--- START ---
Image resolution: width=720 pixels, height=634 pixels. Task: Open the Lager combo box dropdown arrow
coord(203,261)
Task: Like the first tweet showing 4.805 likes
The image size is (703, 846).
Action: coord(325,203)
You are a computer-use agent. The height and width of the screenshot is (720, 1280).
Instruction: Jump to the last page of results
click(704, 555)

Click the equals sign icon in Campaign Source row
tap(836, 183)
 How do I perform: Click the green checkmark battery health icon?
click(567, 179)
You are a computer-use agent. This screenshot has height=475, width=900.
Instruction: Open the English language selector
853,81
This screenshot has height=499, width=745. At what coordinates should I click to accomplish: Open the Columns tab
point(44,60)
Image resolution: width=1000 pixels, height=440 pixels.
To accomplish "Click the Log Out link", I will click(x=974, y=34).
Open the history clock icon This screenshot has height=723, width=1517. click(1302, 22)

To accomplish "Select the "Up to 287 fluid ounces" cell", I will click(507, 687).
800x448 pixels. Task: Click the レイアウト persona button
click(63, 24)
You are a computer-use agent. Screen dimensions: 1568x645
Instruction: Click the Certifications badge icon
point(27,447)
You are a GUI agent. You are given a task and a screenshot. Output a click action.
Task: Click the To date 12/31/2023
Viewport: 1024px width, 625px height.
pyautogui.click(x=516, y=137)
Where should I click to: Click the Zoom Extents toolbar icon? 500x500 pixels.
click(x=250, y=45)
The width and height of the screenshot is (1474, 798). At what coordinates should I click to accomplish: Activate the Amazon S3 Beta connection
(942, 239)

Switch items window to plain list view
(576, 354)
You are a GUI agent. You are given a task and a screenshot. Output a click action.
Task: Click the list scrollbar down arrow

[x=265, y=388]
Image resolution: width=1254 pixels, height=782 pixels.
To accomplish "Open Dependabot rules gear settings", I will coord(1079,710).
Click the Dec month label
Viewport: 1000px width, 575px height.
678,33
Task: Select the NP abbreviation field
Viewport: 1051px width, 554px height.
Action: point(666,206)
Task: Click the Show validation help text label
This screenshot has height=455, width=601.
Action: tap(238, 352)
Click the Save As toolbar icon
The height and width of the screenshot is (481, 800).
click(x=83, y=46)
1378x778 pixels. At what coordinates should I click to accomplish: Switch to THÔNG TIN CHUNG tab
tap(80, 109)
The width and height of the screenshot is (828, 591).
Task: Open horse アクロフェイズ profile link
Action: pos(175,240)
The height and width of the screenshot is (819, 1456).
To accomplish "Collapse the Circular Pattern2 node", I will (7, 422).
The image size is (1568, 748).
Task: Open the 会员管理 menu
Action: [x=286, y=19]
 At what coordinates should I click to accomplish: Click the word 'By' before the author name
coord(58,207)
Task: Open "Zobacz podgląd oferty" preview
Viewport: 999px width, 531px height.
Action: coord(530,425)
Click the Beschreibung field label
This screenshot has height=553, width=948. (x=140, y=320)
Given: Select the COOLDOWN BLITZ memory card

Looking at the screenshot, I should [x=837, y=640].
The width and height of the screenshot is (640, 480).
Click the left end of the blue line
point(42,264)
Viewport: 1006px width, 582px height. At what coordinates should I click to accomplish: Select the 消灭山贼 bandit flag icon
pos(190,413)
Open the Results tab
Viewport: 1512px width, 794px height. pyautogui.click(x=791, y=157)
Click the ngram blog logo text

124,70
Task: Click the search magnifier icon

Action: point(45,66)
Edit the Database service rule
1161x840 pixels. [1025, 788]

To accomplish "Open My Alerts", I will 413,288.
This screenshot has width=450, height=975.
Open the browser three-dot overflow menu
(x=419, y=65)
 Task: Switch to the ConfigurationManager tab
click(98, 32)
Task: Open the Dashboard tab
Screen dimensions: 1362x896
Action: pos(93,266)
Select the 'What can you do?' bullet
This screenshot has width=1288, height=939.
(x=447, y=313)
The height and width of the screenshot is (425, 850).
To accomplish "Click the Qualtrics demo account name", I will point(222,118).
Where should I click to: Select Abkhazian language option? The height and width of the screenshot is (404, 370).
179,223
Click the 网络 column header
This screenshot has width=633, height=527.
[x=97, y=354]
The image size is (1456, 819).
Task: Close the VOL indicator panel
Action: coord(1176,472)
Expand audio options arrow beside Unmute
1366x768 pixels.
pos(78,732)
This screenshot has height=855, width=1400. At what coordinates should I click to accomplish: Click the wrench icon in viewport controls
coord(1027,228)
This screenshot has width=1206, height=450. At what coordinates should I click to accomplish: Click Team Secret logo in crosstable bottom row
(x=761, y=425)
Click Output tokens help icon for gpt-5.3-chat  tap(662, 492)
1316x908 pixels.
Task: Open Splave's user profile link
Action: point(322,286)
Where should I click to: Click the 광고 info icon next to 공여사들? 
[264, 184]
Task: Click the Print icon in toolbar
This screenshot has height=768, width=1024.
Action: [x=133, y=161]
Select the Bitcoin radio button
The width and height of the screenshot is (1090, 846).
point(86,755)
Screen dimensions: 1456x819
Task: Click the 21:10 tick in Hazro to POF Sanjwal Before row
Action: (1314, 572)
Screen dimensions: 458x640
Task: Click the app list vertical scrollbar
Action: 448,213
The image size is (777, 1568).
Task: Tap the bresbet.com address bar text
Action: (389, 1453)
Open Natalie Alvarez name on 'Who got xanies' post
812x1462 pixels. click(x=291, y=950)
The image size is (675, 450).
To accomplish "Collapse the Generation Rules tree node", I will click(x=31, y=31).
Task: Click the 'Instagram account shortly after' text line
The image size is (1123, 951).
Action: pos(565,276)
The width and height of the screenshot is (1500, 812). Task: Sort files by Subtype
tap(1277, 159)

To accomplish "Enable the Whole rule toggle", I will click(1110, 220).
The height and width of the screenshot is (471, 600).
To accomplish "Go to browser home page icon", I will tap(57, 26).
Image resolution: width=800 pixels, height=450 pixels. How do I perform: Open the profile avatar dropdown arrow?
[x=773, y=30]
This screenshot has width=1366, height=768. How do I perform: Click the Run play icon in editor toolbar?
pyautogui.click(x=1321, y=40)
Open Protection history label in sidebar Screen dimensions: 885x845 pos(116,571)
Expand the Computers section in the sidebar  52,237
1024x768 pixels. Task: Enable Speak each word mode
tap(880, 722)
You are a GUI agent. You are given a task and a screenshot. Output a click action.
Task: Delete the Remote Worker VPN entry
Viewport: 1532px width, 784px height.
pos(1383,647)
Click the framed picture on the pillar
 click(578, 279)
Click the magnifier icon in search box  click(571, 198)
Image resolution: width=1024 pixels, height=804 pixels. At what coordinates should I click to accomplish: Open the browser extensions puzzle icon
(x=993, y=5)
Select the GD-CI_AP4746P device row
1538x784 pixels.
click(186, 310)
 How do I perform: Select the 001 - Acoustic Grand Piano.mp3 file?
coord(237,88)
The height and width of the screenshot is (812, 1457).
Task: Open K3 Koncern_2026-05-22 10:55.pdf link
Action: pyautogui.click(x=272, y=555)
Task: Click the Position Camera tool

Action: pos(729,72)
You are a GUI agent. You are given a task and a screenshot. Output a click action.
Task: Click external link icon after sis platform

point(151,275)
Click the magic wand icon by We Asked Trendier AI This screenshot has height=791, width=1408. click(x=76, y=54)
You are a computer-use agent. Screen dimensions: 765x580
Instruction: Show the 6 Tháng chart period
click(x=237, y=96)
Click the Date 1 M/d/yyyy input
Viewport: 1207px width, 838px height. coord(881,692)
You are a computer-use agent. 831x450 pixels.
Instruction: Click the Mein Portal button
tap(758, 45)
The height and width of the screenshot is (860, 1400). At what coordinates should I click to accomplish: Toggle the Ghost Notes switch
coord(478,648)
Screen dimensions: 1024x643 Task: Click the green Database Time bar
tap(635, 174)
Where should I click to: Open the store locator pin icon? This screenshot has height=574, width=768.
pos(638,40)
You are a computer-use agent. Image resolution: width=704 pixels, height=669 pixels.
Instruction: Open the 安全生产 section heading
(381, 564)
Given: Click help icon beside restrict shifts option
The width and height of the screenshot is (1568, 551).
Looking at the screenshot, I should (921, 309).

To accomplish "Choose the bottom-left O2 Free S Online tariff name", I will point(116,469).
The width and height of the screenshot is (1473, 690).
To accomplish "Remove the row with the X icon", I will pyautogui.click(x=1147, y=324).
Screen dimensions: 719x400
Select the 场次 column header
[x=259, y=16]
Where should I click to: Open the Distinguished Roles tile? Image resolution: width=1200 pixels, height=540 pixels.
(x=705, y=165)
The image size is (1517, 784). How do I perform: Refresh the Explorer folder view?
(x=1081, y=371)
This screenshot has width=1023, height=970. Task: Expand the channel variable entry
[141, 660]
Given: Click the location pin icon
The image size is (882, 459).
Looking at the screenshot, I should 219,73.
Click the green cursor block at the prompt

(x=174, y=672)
--- END ---
Using the material above, transcribe exactly the lines from the line with "Image resolution: width=800" to the line with "Expand the Computers"; both count, and nothing else goes in.

§ Exercise response
Image resolution: width=800 pixels, height=450 pixels. How do I perform: Open the profile avatar dropdown arrow?
[x=773, y=30]
This screenshot has width=1366, height=768. How do I perform: Click the Run play icon in editor toolbar?
pyautogui.click(x=1321, y=40)
Open Protection history label in sidebar Screen dimensions: 885x845 pos(116,571)
Expand the Computers section in the sidebar  52,237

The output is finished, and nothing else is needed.